**** MATERIAL FOR THIS EXERCISE ****

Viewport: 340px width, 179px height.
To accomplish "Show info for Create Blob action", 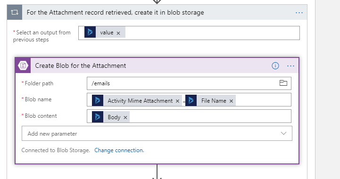I will (x=275, y=65).
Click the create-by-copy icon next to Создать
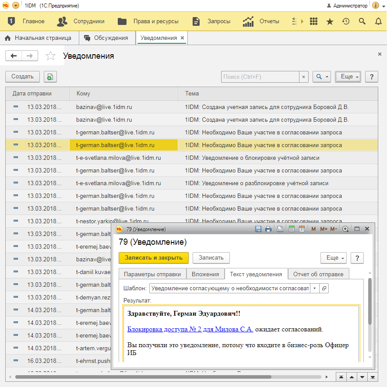The height and width of the screenshot is (387, 387). (x=50, y=77)
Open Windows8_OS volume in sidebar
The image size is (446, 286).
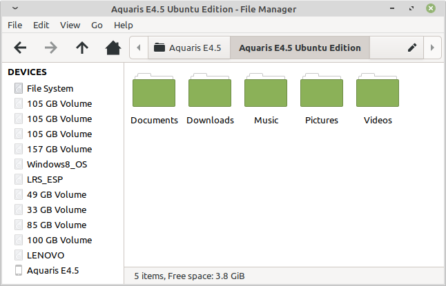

****

Set down, word for word, only the lines running from the line with "Click the create-by-copy icon next to Создать" through the final line of the entries above, omitting all pictures.

ANSWER TO THIS PROBLEM:
Click the create-by-copy icon next to Создать
The height and width of the screenshot is (387, 387). (x=50, y=77)
Open Windows8_OS volume in sidebar
The image size is (446, 286).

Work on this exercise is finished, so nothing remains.